# start of Passage given
Distal end portion 24 is an elongate structure that extends distally beyond the length of first jaw 16. Distal end portion 24 can be a continuous part of jaw 18 or a separate structure connected to proximal end portion 23. Distal end portion 24 includes a notch or detent 26 and a distal extension 28. Detent 26 is preferably in proximity to proximal end portion 23. Distal extension 28 has an arcuate shape that extends in an outward direction from the central longitudinal axis-X and defines a plane. The plane of distal extension 28 is approximately aligned with a plane defined by the first longitudinal axis defined by jaw 16 and longitudinal axis-X. The arcuate shape of distal extension 28 extends approximately the length of a semi-circle with a radius of approximately 0.3 inches. While the preferred shape of distal end portion 28 is arcuate it is understood that equivalent shapes of distal extension 28 as defined herein can approximate an arc such as for example, a plurality of straight chord like elements of an arc.
In this preferred embodiment, distal end portion 24 has a wire or rod type shape that is rigid or stiff. Distal end portion 24, however, can also include or be connected to proximal end portion 23 to include a controlled degree of resilience. Distal end portion 24 is preferably a piece of welding rod that has a diameter of approximately 0.03 inches and extends in the distal direction beyond the distal end of proximal end portion 23 at least approximately 0.2 inches and preferably between approximately 0.2-0.5 inches.
# end of Passage given
= Short task 1 =
Identify each line in the records that contains the string "computer", and copy those lines out.
The passage and the records are unrelated to each other.
# start of Dataset records
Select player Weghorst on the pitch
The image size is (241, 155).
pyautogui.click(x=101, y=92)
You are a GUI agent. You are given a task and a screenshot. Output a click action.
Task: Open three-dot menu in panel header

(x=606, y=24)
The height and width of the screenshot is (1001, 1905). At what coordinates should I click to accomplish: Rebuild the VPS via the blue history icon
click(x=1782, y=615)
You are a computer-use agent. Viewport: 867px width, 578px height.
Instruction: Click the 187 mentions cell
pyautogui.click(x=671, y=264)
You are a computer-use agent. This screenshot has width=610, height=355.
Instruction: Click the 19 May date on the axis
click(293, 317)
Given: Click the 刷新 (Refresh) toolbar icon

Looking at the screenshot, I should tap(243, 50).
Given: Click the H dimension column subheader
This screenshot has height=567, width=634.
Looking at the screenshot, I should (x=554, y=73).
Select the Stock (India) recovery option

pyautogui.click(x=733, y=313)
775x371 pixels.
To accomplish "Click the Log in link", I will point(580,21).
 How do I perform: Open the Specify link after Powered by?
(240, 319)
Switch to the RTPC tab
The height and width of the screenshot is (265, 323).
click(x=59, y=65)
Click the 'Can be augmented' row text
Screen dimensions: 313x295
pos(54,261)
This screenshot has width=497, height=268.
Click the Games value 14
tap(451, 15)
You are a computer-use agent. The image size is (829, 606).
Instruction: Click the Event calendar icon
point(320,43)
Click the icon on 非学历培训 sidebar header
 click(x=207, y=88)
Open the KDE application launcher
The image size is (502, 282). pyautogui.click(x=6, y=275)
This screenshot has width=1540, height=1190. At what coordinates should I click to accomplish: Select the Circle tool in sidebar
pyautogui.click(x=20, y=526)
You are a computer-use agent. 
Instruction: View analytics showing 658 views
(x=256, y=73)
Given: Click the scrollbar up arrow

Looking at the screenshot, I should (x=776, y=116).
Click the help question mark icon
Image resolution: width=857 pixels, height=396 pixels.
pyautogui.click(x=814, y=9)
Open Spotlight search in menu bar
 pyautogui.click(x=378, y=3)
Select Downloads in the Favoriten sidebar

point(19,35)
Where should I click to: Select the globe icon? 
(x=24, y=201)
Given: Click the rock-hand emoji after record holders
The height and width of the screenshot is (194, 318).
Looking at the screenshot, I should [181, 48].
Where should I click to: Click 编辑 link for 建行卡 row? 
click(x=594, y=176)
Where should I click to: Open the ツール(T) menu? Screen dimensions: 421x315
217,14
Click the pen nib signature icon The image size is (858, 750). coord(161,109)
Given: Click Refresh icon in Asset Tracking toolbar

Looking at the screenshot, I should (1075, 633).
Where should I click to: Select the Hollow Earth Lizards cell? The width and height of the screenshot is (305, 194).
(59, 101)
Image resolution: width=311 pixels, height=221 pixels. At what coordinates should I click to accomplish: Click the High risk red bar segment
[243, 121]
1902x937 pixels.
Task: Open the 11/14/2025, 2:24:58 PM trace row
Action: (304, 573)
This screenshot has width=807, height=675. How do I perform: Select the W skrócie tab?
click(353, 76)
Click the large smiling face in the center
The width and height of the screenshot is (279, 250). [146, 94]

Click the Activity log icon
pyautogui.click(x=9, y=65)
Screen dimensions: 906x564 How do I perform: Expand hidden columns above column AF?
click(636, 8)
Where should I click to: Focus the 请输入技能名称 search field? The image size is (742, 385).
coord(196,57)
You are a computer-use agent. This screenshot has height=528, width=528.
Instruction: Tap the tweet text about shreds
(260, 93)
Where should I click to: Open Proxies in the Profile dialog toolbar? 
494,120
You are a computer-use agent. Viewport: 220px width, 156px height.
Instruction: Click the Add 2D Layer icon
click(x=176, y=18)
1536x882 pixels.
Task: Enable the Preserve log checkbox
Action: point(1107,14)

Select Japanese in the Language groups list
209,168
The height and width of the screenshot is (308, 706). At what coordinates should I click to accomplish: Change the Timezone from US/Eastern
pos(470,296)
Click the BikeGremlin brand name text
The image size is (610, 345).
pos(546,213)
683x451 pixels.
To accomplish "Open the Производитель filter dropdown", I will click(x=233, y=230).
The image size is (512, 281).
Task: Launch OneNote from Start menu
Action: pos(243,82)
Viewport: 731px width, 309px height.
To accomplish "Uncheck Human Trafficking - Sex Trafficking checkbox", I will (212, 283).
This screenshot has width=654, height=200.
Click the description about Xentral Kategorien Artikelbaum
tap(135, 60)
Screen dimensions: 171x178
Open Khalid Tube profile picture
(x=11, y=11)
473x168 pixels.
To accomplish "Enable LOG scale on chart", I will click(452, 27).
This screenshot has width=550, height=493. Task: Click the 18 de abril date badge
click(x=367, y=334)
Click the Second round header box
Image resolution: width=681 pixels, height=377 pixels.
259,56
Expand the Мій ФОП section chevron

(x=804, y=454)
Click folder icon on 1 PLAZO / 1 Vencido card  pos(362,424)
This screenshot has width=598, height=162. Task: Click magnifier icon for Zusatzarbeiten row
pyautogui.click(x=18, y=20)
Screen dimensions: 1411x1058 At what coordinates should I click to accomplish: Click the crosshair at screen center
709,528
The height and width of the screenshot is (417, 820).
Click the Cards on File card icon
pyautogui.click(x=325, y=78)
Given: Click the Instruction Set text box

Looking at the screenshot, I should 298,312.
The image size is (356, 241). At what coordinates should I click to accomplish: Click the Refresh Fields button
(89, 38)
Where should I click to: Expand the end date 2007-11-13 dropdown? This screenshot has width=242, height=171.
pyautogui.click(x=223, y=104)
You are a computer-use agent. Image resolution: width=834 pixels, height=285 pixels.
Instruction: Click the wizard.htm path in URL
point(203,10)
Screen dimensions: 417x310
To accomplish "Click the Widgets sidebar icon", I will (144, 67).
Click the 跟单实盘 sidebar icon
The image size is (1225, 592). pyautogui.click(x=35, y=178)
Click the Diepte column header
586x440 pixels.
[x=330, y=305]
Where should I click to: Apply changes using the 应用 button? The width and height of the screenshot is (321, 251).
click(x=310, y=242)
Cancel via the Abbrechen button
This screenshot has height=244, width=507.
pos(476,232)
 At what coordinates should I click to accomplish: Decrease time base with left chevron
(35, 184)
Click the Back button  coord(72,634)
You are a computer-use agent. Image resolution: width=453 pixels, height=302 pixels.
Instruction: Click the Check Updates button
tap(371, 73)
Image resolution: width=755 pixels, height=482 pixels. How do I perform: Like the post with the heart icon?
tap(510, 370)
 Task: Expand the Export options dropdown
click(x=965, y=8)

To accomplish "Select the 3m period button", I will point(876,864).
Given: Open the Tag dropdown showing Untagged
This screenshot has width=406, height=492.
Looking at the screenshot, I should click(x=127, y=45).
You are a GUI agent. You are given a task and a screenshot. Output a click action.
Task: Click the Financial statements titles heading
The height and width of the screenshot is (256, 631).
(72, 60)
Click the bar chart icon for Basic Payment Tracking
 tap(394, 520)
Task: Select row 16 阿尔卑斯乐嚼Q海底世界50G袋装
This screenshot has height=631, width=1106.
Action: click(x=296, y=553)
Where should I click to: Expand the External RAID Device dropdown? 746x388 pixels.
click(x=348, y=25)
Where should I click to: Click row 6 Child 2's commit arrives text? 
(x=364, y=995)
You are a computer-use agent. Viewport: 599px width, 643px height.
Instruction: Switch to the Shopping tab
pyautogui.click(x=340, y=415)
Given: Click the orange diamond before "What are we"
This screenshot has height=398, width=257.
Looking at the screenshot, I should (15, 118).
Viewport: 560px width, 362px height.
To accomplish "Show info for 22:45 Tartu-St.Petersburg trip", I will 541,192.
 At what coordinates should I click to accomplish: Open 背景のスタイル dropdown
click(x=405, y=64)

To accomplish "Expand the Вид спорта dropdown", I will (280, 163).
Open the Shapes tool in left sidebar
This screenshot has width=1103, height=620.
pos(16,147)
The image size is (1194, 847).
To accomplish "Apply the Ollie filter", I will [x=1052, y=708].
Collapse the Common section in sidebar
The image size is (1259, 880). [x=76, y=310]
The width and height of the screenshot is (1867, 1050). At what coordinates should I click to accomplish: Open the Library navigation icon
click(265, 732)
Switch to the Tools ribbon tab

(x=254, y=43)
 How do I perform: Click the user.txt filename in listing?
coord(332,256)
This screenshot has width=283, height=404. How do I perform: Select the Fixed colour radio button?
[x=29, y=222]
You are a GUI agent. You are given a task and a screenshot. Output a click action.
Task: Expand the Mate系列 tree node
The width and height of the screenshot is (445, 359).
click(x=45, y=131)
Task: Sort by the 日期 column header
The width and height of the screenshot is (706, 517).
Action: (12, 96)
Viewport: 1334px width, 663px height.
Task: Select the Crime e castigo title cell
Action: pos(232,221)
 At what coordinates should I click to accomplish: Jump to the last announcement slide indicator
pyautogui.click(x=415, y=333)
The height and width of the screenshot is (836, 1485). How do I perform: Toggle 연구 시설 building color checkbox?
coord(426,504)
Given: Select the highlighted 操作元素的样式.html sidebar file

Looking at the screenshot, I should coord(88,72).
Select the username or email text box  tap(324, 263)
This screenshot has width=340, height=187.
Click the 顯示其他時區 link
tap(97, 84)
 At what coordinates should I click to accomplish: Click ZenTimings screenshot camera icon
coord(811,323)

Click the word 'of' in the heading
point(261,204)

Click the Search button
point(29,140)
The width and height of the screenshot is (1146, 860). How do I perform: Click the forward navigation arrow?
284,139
# end of Dataset records
= Short task 2 =
According to the passage, what diameter does the welding rod used for distal end portion 24 have?

= Exercise answer 1 =
You are a computer-use agent. Viewport: 867px width, 578px height.
You are a computer-use agent. This screenshot has width=610, height=355.
You are a computer-use agent. The image size is (829, 606).
You are a computer-use agent. 
You are a computer-use agent. This screenshot has height=528, width=528.
You are a computer-use agent. Viewport: 220px width, 156px height.
You are a computer-use agent. Image resolution: width=834 pixels, height=285 pixels.
You are a computer-use agent. Image resolution: width=453 pixels, height=302 pixels.
You are a computer-use agent. Viewport: 599px width, 643px height.

= Exercise answer 2 =
Approximately 0.03 inches.